Write A Smart Acquisition Routine (Intermediate)

navigate’s feature container enables us to write acquisition routines on the fly by chaining existing features into lists. Please see Currently Implemented Features for a complete list of features. Users can build additional features within plugins.

In this guide, we will use existing features to write a routine that scans through an imaging chamber and takes z-stacks only where it finds the sample.

Suppose there are two positions listed in the multiposition table, one containing tissue and one empty, as shown below.

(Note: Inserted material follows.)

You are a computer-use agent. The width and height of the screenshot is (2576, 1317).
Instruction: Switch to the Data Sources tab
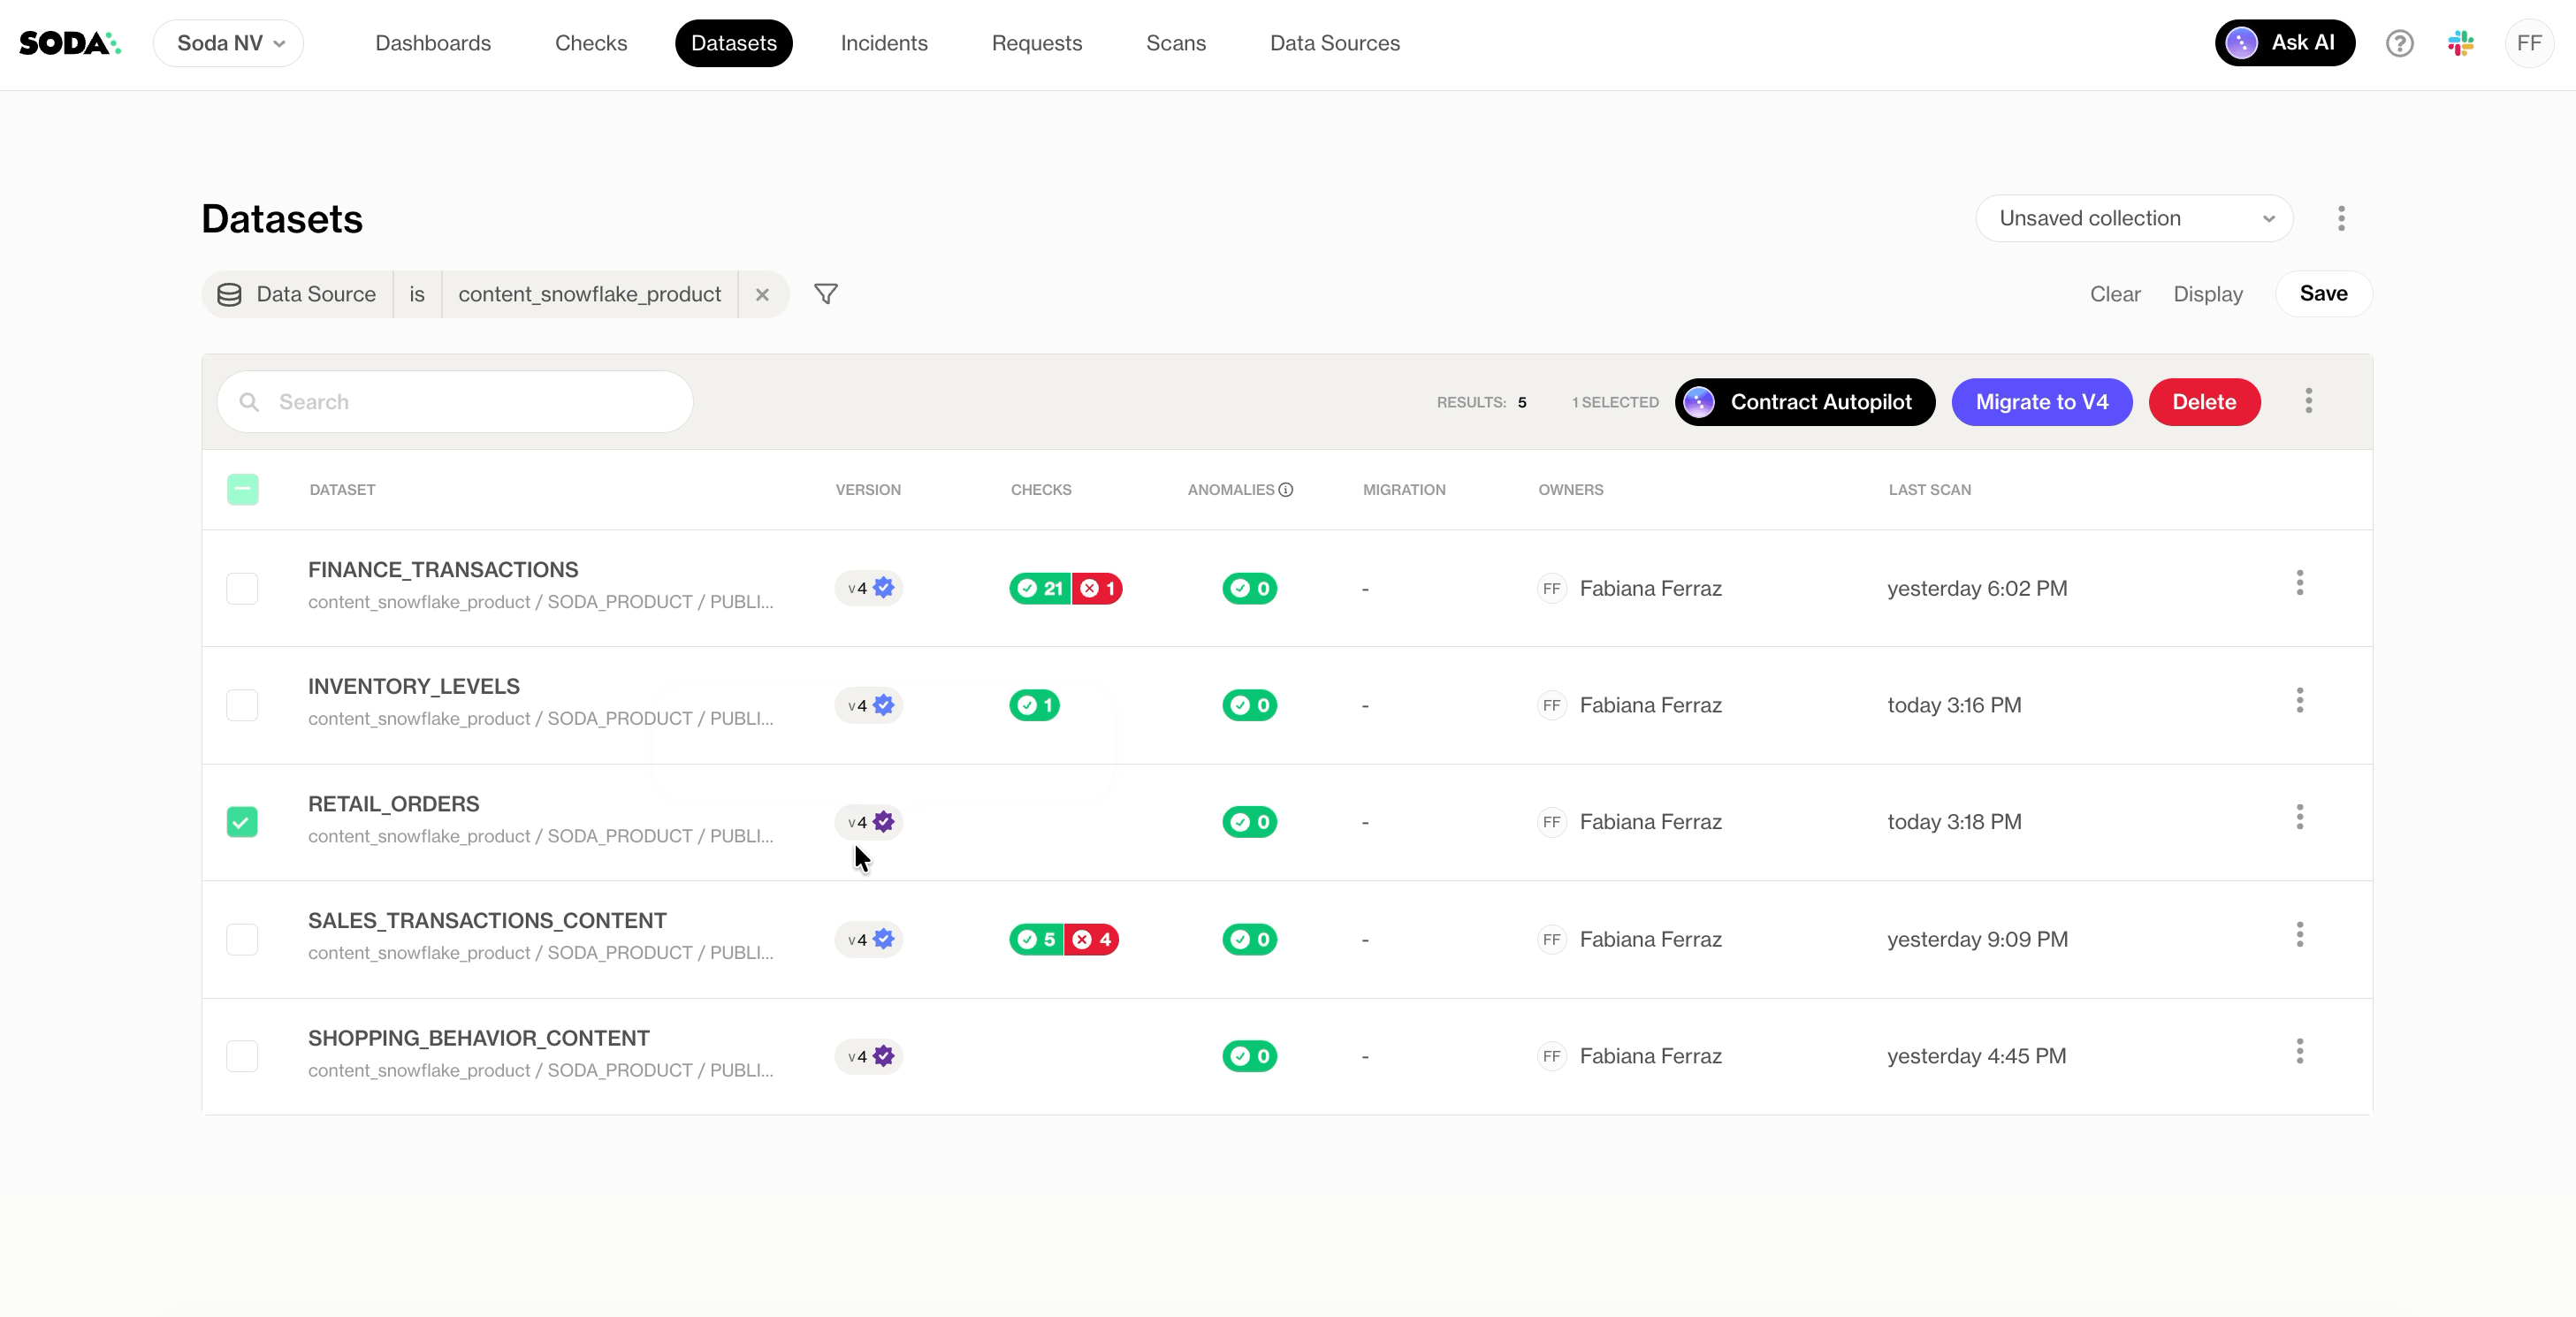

_images/multiposition_tissue.png _images/multiposition_empty.png

We will build a feature that scans both positions, but only takes a z-stack at the one containing tissue. To access the GUI feature list editor, navigate to Features ‣ Add Customized Feature List. A window titled “Add New Feature List” will pop up. Enter TestFeature in the text box at the top of the popup. Enter

[{"name": PrepareNextChannel}]

in the text box at the bottom of this popup and press Preview. The window should appear as below.

_images/feature_gui_1.png

The square brackets [] create a sequence of events to run in the feature container. The {} braces contain features. In this case, we have a single feature, PrepareNextChannel, which will set up the next color channel for acquisition. The complete sequence (as it stands) will take an image in the first selected color channel.

We can build much of the rest of our desired acquisition in the GUI. Right-click on the PrepareNextChannel tile to reveal the editing menu.

_images/feature_gui_2.png

Select Insert After. A second copy of PrepareNextChannel will appear in the feature list.

_images/feature_gui_3.png

Left-click on this second tile to reveal a popup that allows us to select which feature we want to use in this tile.

_images/feature_gui_4.png

Select MoveToNextPositionInMultiPositionTable and then close the popup. Your feature list editing window should now appear as below.

_images/feature_gui_5.png

Our feature now takes one image of the first selected color channel at each position in the multiposition table.

Now, right-click MoveToNextPositionInMultiPositionTable and press Insert After. Click the new tile and change it to DetectTissueInStackAndReturn. There are three options associated with this feature.

_images/feature_gui_6.png

  • planes indicates how many planes of the z-stack this feature should check for tissue.

  • percentage indicates what percent of the total image must contain tissue for this feature to return true that tissue was detected. 1 indicates that the entire image contains tissue, 0.5 indicates that half of the image contains tissue, and so on.

  • detect_func is one of the tissue detection functions in remove_empty_tiles. If this is set to None, it defaults to detect_tissue(), which states that tissue is present if signal is above the Otsu threshold of the stack of images acquired.

In this example, if any plane meets the desired threshold, the feature will return true and it will be acquired. If no plane meets the desired threshold, the feature will return false

Now, right-click DetectTissueInStackAndReturn and press Insert After. Click the new tile and change it to LoopByCount.

_images/feature_gui_7.png

We want to iterate over all of the positions in the multi-position table, so we will set steps to experiment.MicroscopeState.multiposition_count.

Notice that the acquisition protocol does not appear to loop, but rather still moves in a sequence. This is because all of the tiles are still in the sequence brackets []. We can now enclose the section of the protocol we want to loop in parentheses () and press Preview to see the update.

_images/feature_gui_8.png

Now, we set up one color channel to image (PrepareNextChannel), and then within this channel visit every position in the multiposition table, and detect if there is tissue. However, we do no yet make any decisions of what to do if tissue is found. To do this, we will convert DetectTissueInStackAndReturn into a decision node.

To do this, we add true and false options within the feature braces:

{"name": DetectTissueInStackAndReturn,
 "args": (1, 0.5, None),
 "true": [{"name": ZStackAcquisition,"args": (False,False,"z-stack",),}],
 "false": "continue",}

Our true argument tells the software what to do if tissue is detected. In this case, we take a z-stack at the positions where tissue is found. The false argument tells the software how to proceed if no tissue is found. In this case, the continue option tells the software to keep moving through the loop to the next position in the multi-position table. Press Preview to see the update.

_images/feature_gui_9.png

DetectTissueInStackAndReturn now has a red border, indicating it is a decision node. Click on it to access the decision node GUI.

_images/feature_gui_10.png

This contains the same settings for DetectTissueInStackAndReturn we saw before, but now also features GUI editing windows for the results of true and false decisions arising from this node.

Close the node window and press Add in the “Add New Feature List” window. This feature is now available under Features ‣ TestFeature and can be run in “Customized” acquisition mode.

Select “Customized” acquisition mode, select Features ‣ TestFeature, and press Acquire. For the positions shown at the start of this guide, the software will go to the first position in the multi-position table, decide there is tissue present, and take a z-stack. It will then go to the second position in the multi-position table, find there is no tissue, and decide not to take a z-stack. It will then exit the loop as no more positions are available in the multi-position table.

Now you can use this feature or build another smart acquisition routine suited to your microscope’s needs.